_LISTED ENTRIES_

────────────────────

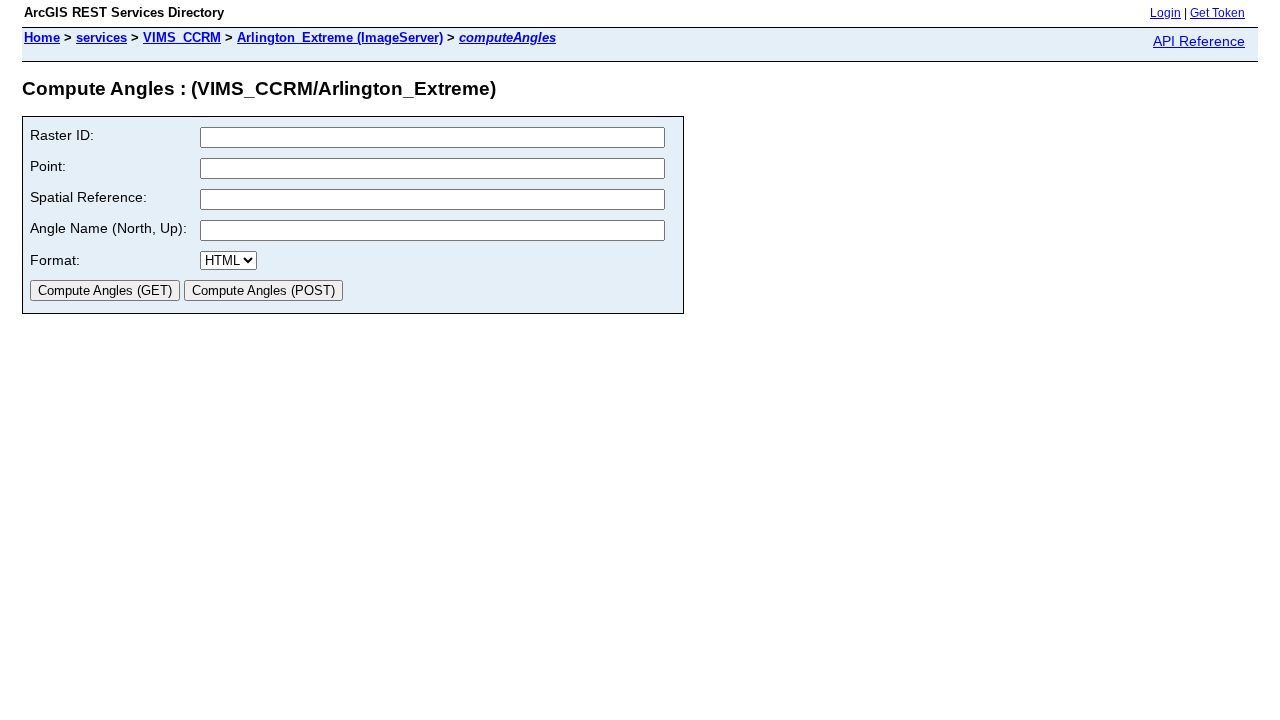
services (101, 37)
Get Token (1217, 13)
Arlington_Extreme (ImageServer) (340, 37)
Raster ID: (62, 135)
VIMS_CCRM (182, 37)
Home (42, 37)
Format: (55, 260)
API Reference (1199, 41)
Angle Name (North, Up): (108, 228)
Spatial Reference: (88, 197)
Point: (48, 166)
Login (1165, 13)
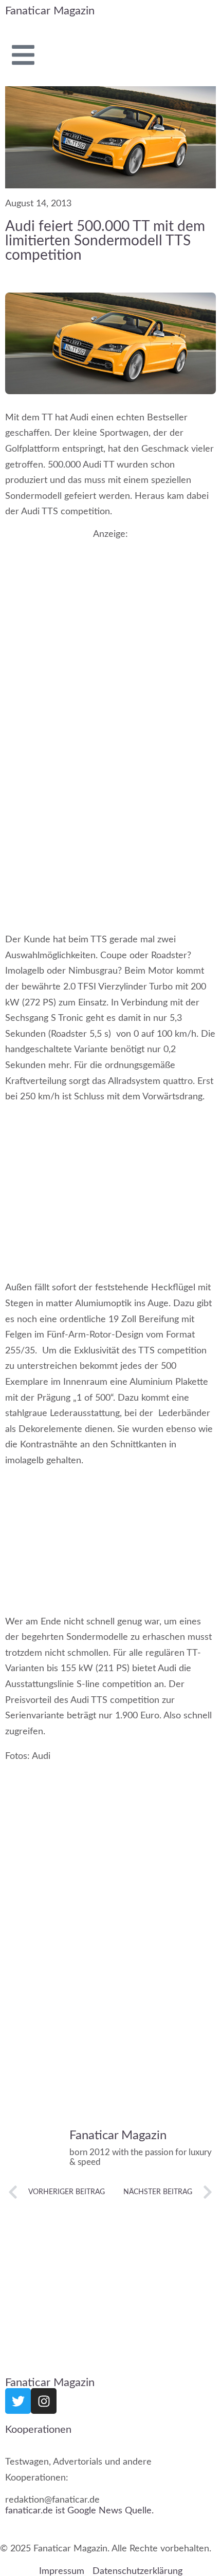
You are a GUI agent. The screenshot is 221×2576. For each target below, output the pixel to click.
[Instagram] (44, 2401)
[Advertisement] (110, 654)
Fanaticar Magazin (50, 10)
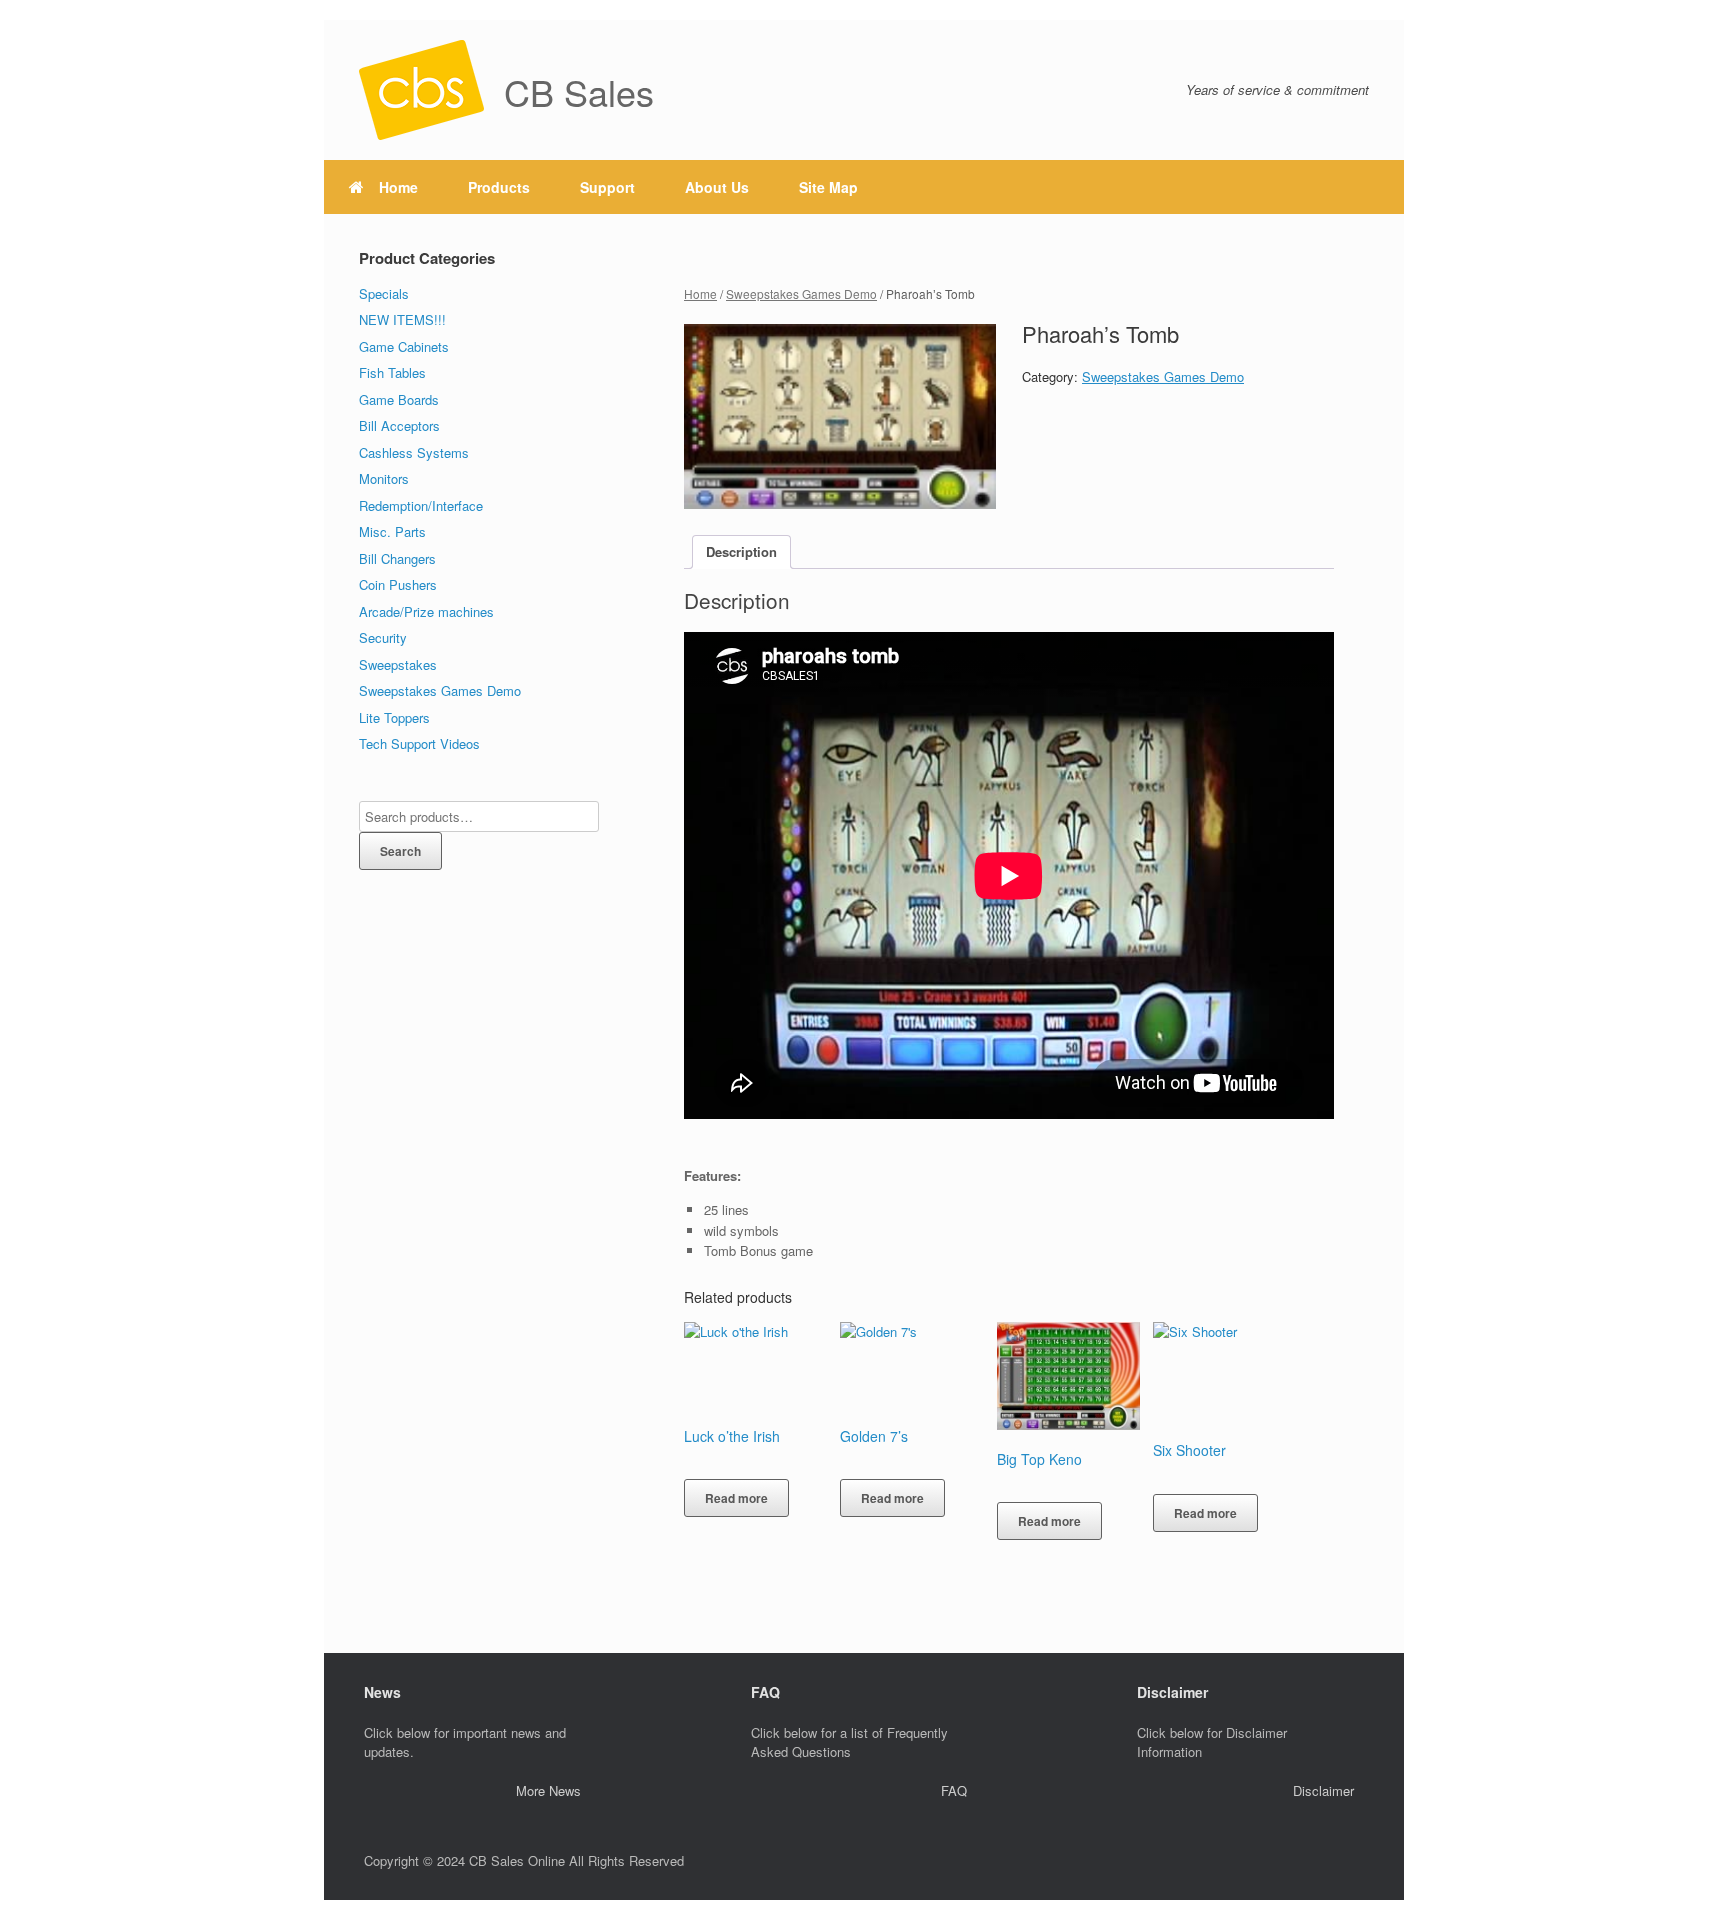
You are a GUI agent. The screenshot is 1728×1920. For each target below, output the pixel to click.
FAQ (954, 1790)
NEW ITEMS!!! (402, 319)
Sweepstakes (398, 664)
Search (400, 851)
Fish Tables (392, 372)
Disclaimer (1323, 1790)
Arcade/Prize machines (426, 611)
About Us (717, 187)
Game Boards (399, 399)
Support (607, 187)
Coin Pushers (398, 584)
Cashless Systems (414, 452)
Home (398, 187)
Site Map (828, 187)
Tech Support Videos (419, 743)
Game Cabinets (404, 346)
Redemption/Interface (421, 505)
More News (548, 1790)
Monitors (384, 478)
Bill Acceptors (399, 425)
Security (383, 637)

────────────────────

_GOAL OF THE EXERCISE_
Write out the material above without changing a word, and skip any picture.

_REPLY_
services (101, 37)
Get Token (1217, 13)
Arlington_Extreme (ImageServer) (340, 37)
Raster ID: (62, 135)
VIMS_CCRM (182, 37)
Home (42, 37)
Format: (55, 260)
API Reference (1199, 41)
Angle Name (North, Up): (108, 228)
Spatial Reference: (88, 197)
Point: (48, 166)
Login (1165, 13)
You are a GUI agent. The screenshot is 221×2576. For each target below, output the pixel to click.
[Instagram] (44, 2401)
[Advertisement] (110, 654)
Fanaticar Magazin (50, 10)
You are a GUI agent. The screenshot is 1728×1920. For each target below, output the pixel to click.
FAQ (954, 1790)
NEW ITEMS!!! (402, 319)
Sweepstakes (398, 664)
Search (400, 851)
Fish Tables (392, 372)
Disclaimer (1323, 1790)
Arcade/Prize machines (426, 611)
About Us (717, 187)
Game Boards (399, 399)
Support (607, 187)
Coin Pushers (398, 584)
Cashless Systems (414, 452)
Home (398, 187)
Site Map (828, 187)
Tech Support Videos (419, 743)
Game Cabinets (404, 346)
Redemption/Interface (421, 505)
More News (548, 1790)
Monitors (384, 478)
Bill Acceptors (399, 425)
Security (383, 637)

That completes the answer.